Portrait de Jean-Jacques Rousseau (gravure, XIXe siècle)
« Sitôt que quelqu’un dit des affaires de l’État : “Que m’importe ?” On doit compter que l’État est perdu » : cette phrase du Contrat social condense avec une remarquable densité l’une des préoccupations majeures de Jean-Jacques Rousseau : la fragilité intrinsèque du lien politique. Elle exprime moins une simple exhortation morale qu’un diagnostic profondément inquiet sur la condition des corps politiques. C’est à partir de ce diagnostic que l’on peut dégager ce que l’on pourrait appeler, sans trahir les textes, une forme de mélancolie politique chez Rousseau : non pas une nostalgie vague, mais une conscience aiguë de la tendance des institutions à se corrompre et de la difficulté, presque tragique, à maintenir vivant le principe de la souveraineté populaire.
Dans le Contrat social, Rousseau pose comme principe fondamental que la souveraineté appartient au peuple et qu’elle est inaliénable. Cette souveraineté ne consiste pas seulement en un droit abstrait, mais en une activité effective : le peuple doit vouloir, délibérer, décider. La volonté générale n’est pas une entité substantielle indépendante des citoyens ; elle n’existe qu’à travers leur participation. C’est pourquoi l’indifférence politique constitue une menace radicale. Lorsque l’un des membres du corps politique déclare que les affaires publiques ne le concernent pas, il rompt le pacte implicite qui fait de lui un citoyen. L’État n’est pas perdu parce qu’une faute morale a été commise, mais parce que la condition même de possibilité de la volonté générale est sapée.
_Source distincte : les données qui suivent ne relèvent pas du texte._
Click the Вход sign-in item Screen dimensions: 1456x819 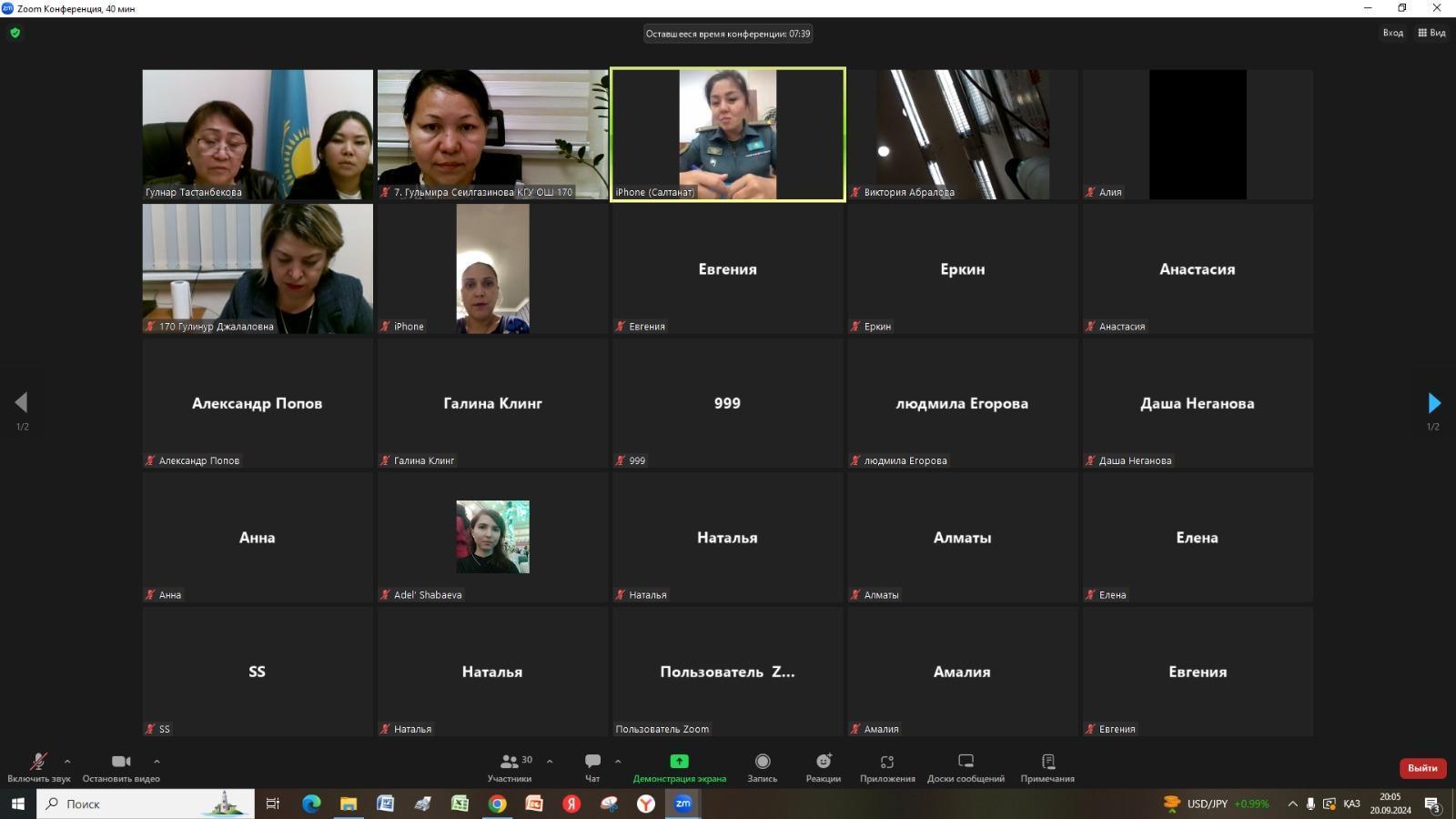click(x=1392, y=33)
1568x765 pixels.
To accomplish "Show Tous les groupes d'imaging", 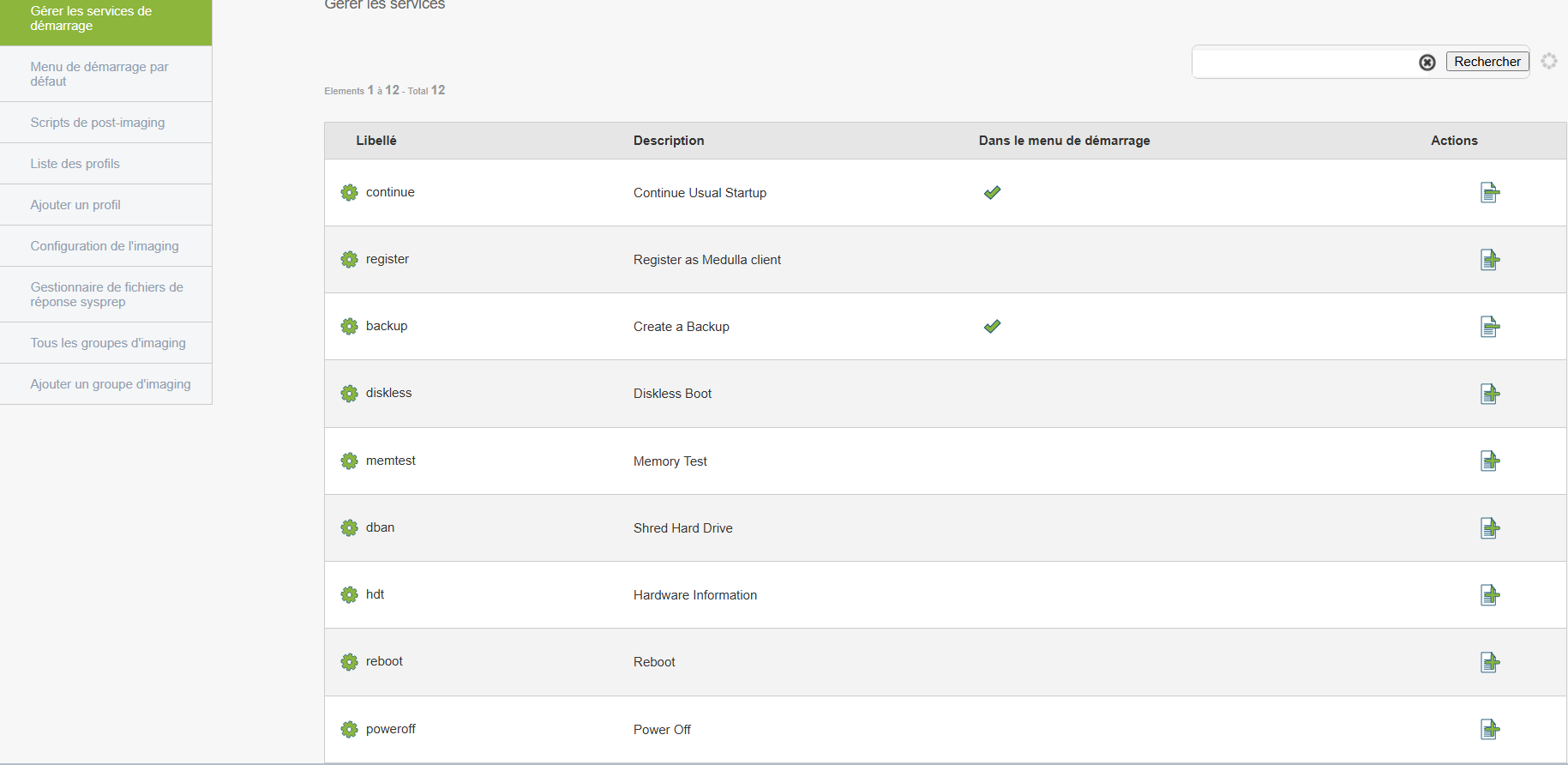I will (x=106, y=343).
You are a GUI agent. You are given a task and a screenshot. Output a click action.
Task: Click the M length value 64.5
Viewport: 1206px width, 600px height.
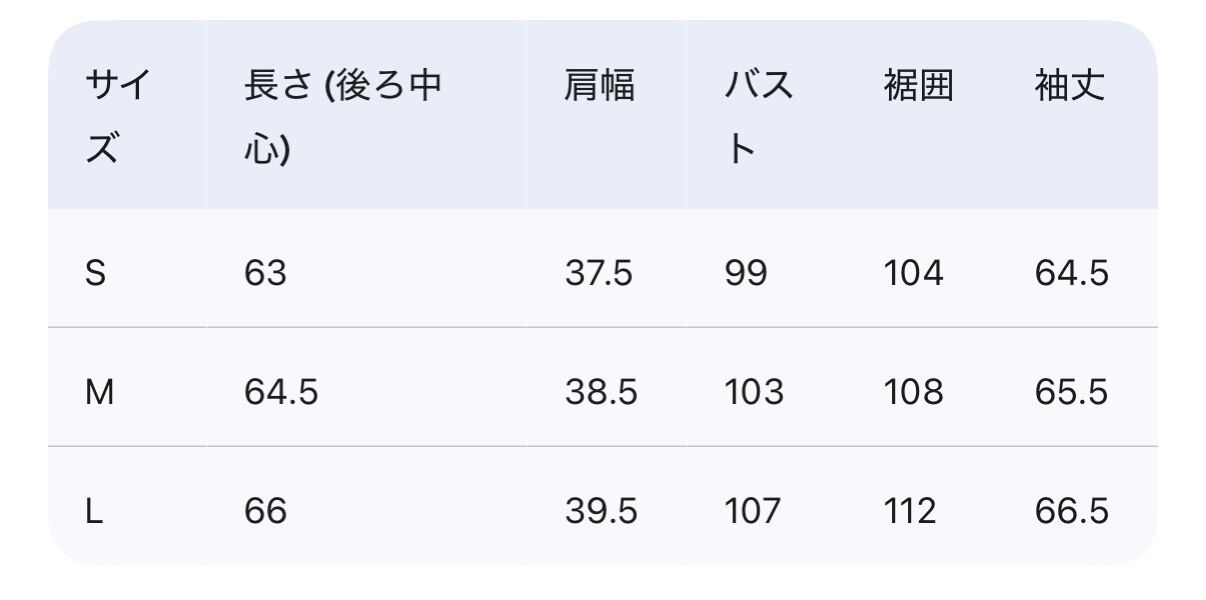[281, 392]
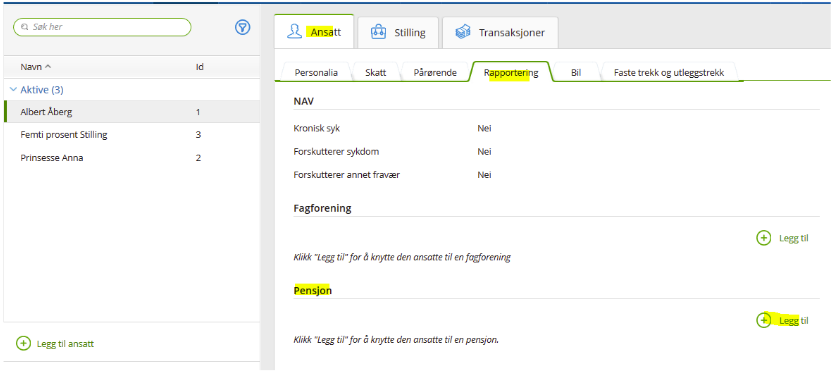Click the filter funnel icon

click(x=243, y=27)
Cette analyse implique une conception exigeante de la citoyenneté. Rousseau refuse de réduire la politique à une délégation permanente de pouvoir. Certes, il reconnaît la nécessité de magistrats et d’un gouvernement, mais il distingue rigoureusement entre la souveraineté, qui appartient au peuple, et l’exécution des lois, qui peut être confiée à des représentants. L’indifférence des citoyens ouvre alors la voie à une usurpation progressive : le gouvernement tend à se substituer au souverain, et la volonté particulière des gouvernants remplace la volonté générale. La phrase citée exprime ce moment critique où le désengagement des citoyens rend possible la transformation insensible de la république en despotisme.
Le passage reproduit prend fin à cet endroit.